As of Monday morning (4/25) we are fully operational, with all mailboxes recovered and operating normally. We are still in full response mode and by Monday evening we will have additional contingency plans in place. The objective of these activities is to ensure that if a similar event were to occur tomorrow, we would be in a position to respond much faster.
As it happens, we were also in the middle of a six month project to improve our redundancy and disaster recovery plans. The lessons learned during this outage will certainly be put to use as we build out this planned expansion.
We will be contacting our directly impacted customers over the next couple of days with additional information and to answer any questions.
On behalf of our entire team, thank you again for your understanding and patience.
Eric Rachal, President
Additional Technical information
MxToolBox hosts 15 email servers within the Amazon EC2 east coast region across 3 availability zones. On Thursday morning, April 21st, Amazon had major failures in two of these zones. During the event, many of our servers became unresponsive and we were unable to access our backups. Approximately 15% of our email customers were unable to send or receive email until Friday morning, and unable to access their previous mailbox data until 6:00am Monday morning. The MxToolBox.com website was not impacted.

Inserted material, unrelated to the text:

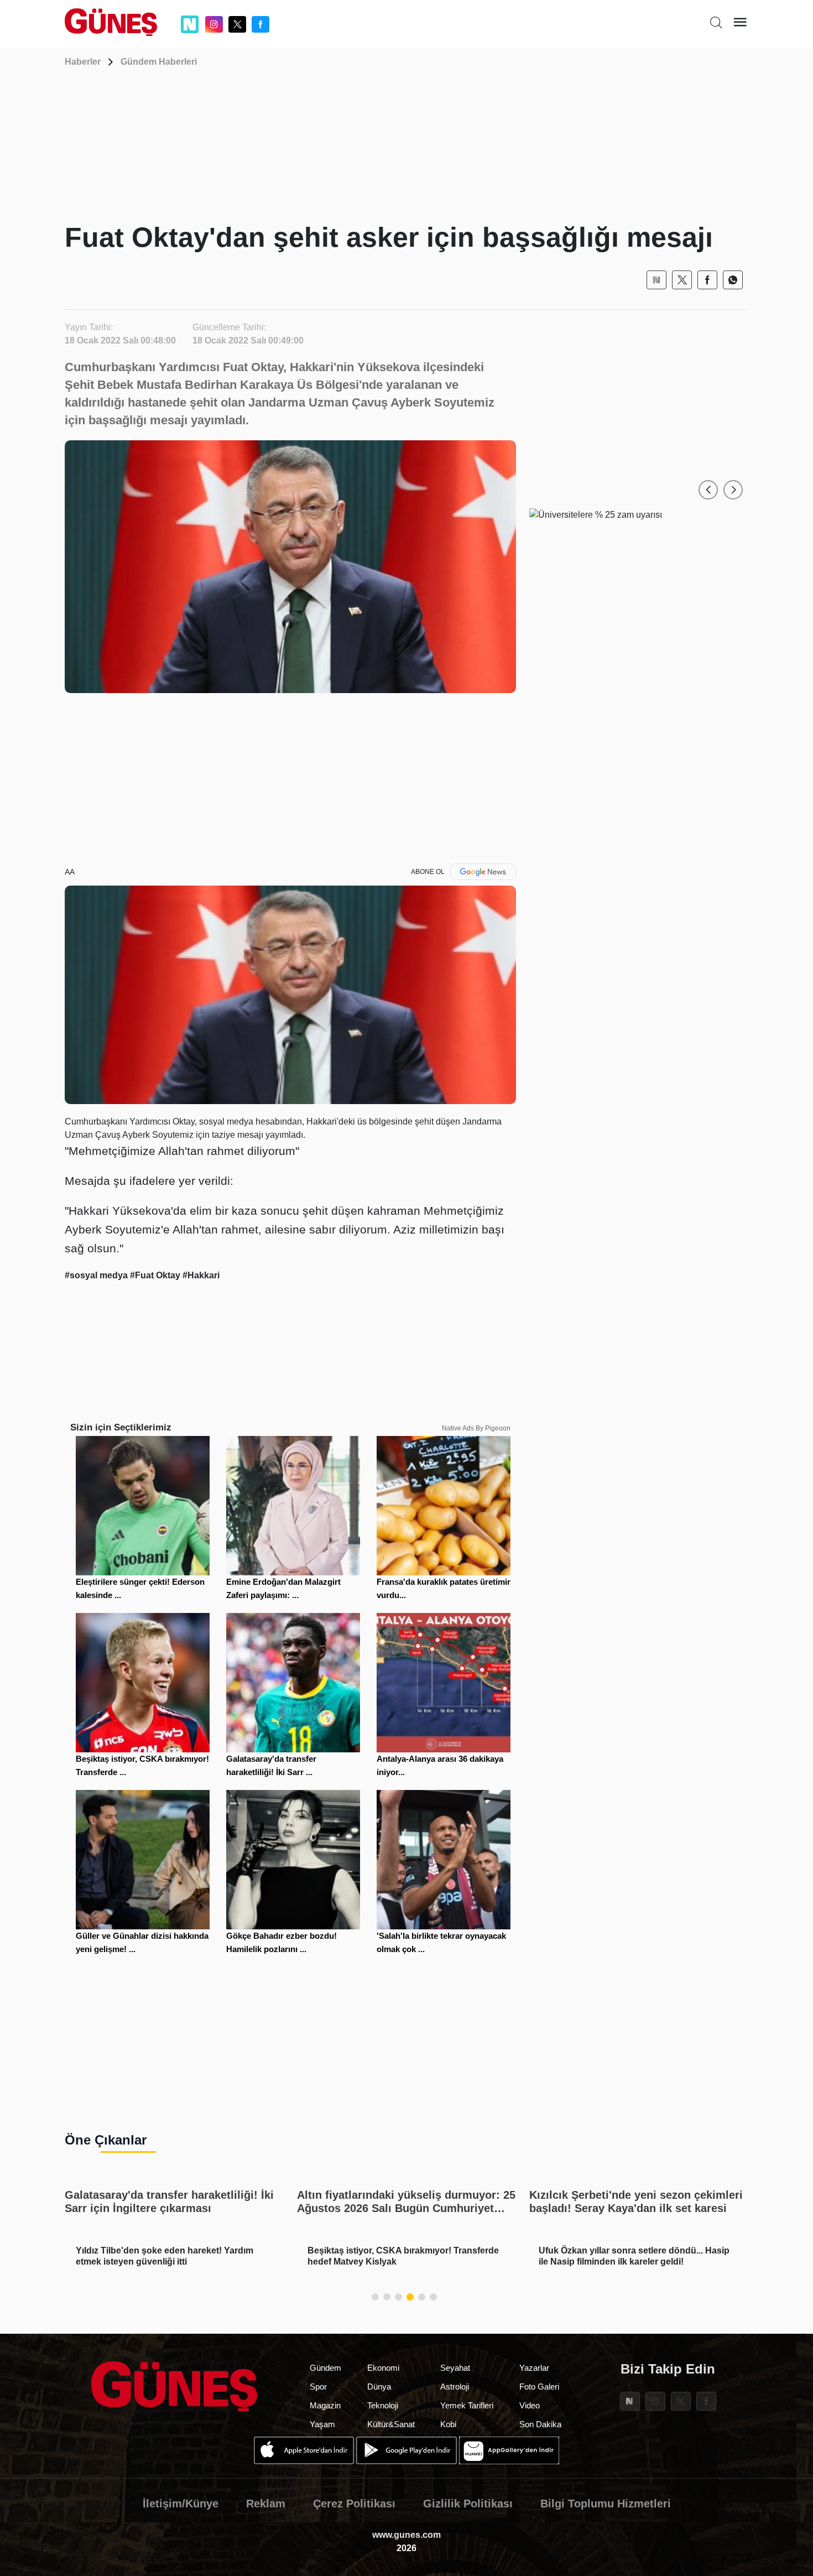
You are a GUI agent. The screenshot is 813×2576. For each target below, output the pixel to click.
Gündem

On Friday morning we made the decision to move all effected mailboxes onto a standby server to restore mailflow and the ability to send and receive email, but without the restored mailbox data. In hindsight we should have done this much earlier. At the time we believed we would have access to our data volumes much sooner, allowing for a cleaner and quicker recovery path for our users.

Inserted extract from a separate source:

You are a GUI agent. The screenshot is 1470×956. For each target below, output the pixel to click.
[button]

Once we launched the backup mailboxes on the standby server and were heading into the weekend, we elected to slow down and proceed more cautiously. We tested and retested the process for merging the backup mailboxes with the restored data, with the objective of being fully operational for the start of business early Monday morning.
It is important to note that we don’t host all of our critical infrastructure “in the cloud” or with a single provider. We maintain critical email routing gateways, spam filtering services, LDAP directories, etc. on hardware we fully control.